Former prime minister and central bank governor Marek Belka takes a different view. Speaking at a conference in March 2026, he stated that Poland’s security rests on three pillars: a strong army, a robust economy, and reliable alliances. – The common currency has ceased to be merely an economic project, it has become an element of alliance credibility – he said. Belka pointed out that Poland’s debt servicing costs are roughly 2.5 times higher than in France, creating a stronger “snowball effect” on debt accumulation. – My thesis is simple: Poland gains no significant benefits from staying outside the euro zone, while it bears tangible costs and risks – he added.
The price of staying outside
Piotr Arak, chief economist at VeloBank and former head of the Polish Economic Institute, dismisses the idea that SAFE automatically points toward the euro. – Poland has been borrowing in euros for years – through foreign bonds, the SURE program, REPowerEU – and none of that was seen as a commitment to join the euro – he noted. However, he calculates that if Poland’s average bond yield dropped by 1.5–2 percentage points after full portfolio rollover, the annual saving would amount to PLN 30–40 billion.
Yet Arak warns against pushing for the euro solely for fiscal reasons. – The zloty acts as an automatic stabiliser; its depreciation in 2020 and 2022 cushioned external shocks. Entering the euro without real convergence and without the exchange rate buffer is a recipe for the kind of problems seen in southern Europe – he said. He insists that reducing the deficit and improving competitiveness matter more than the currency debate.

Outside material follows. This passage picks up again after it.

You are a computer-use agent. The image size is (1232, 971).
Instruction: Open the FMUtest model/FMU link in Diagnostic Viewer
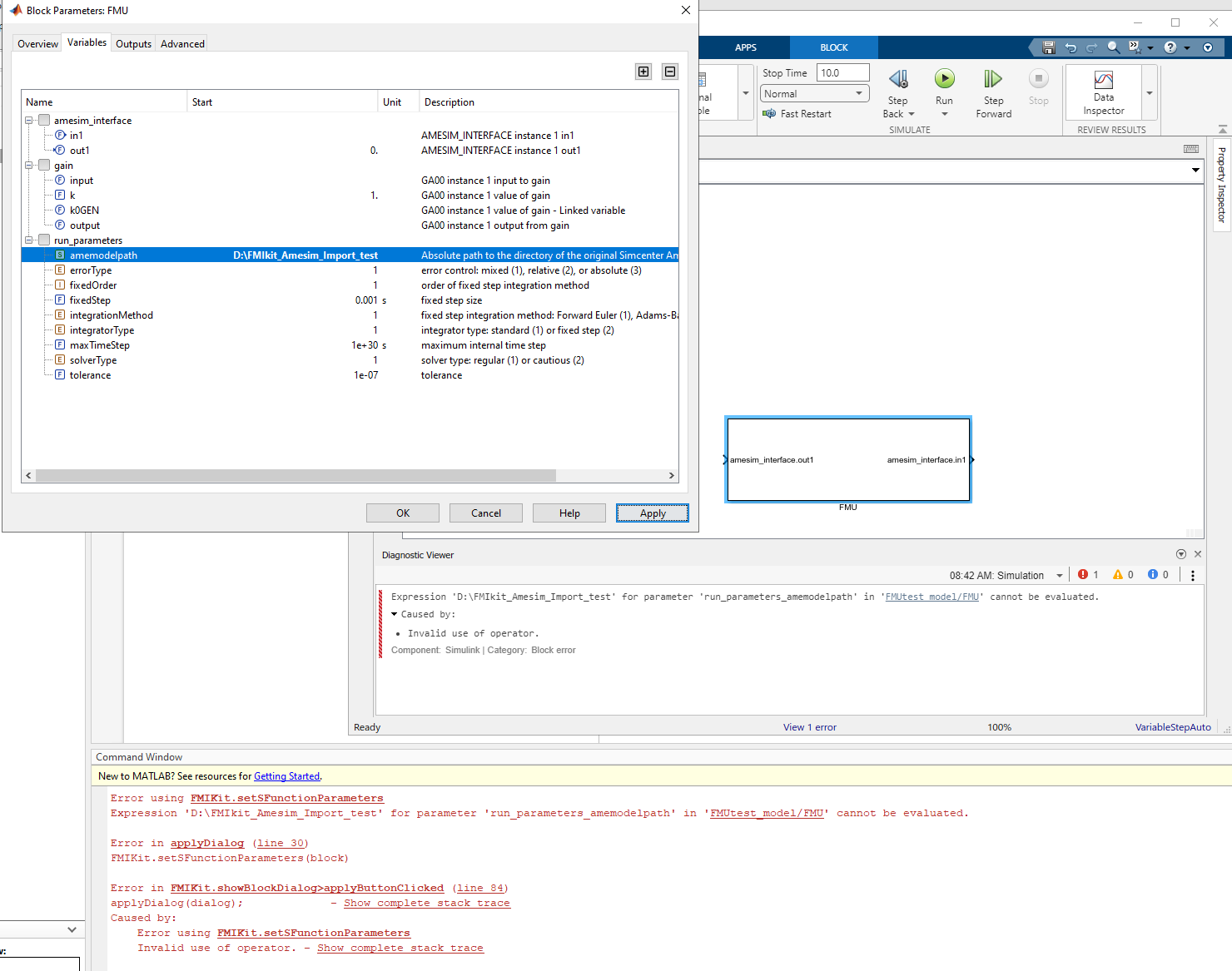[x=931, y=596]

Surprisingly, all three economists agree on one point: SAFE alone does not decide Poland’s path to the euro. The disagreement concerns the conclusions to be drawn from rising debt, high funding costs, and future defence spending. Belka sees mounting economic and geopolitical costs of staying out; Arak believes lower financing costs cannot substitute for structural reforms. The question of the euro may return to Polish politics sooner than most politicians assume – not because of Maastricht or Brussels, but because with debt in trillions and defence spending at record levels, ignoring the price of capital becomes increasingly difficult.